=== WHAT IS BEING ASKED ===
Below are several items. Arrange the part that begins with the line containing "Toggle table columns" and ends with the line containing "Action: pos(791,329)" as a numbered list, leaving out blank lines.

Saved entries
+ + + + + + +

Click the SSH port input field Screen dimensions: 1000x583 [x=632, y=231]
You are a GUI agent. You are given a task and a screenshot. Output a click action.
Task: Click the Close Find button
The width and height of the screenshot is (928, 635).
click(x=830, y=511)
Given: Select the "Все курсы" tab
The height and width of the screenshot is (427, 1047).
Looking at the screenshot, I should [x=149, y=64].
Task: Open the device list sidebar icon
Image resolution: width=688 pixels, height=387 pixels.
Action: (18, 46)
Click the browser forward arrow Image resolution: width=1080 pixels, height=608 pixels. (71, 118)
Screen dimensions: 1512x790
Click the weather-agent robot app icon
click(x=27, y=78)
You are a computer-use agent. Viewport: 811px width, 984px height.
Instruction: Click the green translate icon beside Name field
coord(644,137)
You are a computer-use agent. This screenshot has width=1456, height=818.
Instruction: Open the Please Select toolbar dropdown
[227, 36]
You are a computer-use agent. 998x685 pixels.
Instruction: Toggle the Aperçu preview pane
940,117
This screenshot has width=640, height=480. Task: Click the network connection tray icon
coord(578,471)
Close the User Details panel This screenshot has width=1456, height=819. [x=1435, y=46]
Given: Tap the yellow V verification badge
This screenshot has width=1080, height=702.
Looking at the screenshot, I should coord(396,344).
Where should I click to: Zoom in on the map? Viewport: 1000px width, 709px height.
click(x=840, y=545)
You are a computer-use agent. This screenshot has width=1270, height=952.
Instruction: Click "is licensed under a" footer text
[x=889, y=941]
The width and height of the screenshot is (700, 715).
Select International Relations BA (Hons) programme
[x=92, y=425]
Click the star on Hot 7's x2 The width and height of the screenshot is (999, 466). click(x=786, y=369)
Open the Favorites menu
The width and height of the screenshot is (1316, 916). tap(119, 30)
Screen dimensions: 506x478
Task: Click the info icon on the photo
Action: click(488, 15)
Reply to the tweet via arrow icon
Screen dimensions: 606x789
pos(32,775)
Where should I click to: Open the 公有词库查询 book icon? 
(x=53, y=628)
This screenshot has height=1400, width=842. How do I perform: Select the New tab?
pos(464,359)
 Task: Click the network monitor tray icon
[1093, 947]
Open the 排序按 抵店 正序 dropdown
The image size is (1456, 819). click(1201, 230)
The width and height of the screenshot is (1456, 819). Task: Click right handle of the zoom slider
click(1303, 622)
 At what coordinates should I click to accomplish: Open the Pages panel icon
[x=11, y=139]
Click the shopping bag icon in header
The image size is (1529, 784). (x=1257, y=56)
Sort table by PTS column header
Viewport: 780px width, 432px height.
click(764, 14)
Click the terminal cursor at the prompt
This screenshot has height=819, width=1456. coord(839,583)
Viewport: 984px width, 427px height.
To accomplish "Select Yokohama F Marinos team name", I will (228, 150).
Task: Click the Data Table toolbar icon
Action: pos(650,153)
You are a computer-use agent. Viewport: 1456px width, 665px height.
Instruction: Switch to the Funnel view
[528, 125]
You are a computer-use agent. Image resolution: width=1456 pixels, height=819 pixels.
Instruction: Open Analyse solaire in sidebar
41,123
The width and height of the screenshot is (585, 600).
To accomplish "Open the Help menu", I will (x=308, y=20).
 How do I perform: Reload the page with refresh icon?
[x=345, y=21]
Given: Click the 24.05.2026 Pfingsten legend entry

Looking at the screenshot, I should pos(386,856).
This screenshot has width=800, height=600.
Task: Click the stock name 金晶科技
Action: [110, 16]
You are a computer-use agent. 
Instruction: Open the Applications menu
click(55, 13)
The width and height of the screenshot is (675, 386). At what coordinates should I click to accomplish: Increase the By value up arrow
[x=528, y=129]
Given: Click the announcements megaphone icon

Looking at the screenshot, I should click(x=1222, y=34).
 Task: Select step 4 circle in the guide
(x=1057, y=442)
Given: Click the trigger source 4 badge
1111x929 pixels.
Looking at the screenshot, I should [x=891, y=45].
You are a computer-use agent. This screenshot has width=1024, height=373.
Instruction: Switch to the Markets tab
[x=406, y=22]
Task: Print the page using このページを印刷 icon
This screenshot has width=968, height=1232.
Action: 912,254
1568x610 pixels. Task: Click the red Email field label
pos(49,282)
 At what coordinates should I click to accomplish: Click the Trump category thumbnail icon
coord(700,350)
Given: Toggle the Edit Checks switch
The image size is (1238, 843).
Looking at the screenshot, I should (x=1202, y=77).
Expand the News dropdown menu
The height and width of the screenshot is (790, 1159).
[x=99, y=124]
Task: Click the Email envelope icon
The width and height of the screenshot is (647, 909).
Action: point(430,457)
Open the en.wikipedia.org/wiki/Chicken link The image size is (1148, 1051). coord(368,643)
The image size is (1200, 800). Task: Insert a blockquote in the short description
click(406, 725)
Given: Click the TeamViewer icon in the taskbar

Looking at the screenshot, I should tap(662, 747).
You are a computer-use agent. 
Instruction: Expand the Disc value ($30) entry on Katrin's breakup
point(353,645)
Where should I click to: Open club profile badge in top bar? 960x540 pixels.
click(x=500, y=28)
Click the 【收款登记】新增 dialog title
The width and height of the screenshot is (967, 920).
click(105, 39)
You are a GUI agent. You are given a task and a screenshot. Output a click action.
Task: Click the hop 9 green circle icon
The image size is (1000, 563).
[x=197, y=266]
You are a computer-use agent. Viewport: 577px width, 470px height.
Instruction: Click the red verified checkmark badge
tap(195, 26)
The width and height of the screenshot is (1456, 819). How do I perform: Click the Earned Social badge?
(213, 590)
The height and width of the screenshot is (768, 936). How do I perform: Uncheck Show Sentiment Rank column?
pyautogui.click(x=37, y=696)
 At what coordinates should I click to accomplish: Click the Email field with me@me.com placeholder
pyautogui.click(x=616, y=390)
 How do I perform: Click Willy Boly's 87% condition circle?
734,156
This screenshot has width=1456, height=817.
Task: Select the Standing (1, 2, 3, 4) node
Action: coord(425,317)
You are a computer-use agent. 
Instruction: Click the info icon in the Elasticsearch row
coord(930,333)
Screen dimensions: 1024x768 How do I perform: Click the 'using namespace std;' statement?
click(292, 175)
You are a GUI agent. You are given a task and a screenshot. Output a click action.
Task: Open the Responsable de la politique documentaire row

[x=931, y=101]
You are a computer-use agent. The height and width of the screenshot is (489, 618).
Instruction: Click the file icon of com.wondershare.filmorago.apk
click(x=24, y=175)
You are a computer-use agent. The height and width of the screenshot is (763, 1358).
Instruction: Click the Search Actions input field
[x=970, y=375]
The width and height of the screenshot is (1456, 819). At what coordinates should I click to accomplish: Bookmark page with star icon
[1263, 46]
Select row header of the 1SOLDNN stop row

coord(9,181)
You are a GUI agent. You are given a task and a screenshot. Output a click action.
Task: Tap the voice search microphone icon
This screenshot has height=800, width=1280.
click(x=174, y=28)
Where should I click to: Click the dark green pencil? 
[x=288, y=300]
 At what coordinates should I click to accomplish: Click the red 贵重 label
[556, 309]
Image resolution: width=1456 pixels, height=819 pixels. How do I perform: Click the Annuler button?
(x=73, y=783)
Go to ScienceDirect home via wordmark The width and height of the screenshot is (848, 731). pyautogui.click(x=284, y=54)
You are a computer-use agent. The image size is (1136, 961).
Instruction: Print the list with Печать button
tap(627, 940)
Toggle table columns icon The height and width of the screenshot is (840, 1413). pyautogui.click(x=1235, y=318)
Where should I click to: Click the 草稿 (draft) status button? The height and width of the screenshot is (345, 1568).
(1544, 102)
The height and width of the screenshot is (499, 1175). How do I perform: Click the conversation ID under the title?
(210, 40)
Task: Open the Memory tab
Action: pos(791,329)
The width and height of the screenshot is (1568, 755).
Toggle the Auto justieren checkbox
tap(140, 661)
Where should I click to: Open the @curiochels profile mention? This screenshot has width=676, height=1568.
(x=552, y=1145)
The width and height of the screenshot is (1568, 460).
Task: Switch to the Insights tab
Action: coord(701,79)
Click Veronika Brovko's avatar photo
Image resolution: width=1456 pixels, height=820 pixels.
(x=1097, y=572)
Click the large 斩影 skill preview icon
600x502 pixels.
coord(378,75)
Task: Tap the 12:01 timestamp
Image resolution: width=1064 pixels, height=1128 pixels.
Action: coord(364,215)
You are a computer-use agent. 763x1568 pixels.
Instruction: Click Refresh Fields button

+ + + + + + +

=== WRITTEN REPLY ===
1. Toggle table columns icon The height and width of the screenshot is (840, 1413). pyautogui.click(x=1235, y=318)
2. Where should I click to: Click the 草稿 (draft) status button? The height and width of the screenshot is (345, 1568).
3. (1544, 102)
4. The height and width of the screenshot is (499, 1175). How do I perform: Click the conversation ID under the title?
5. (210, 40)
6. Task: Open the Memory tab
7. Action: pos(791,329)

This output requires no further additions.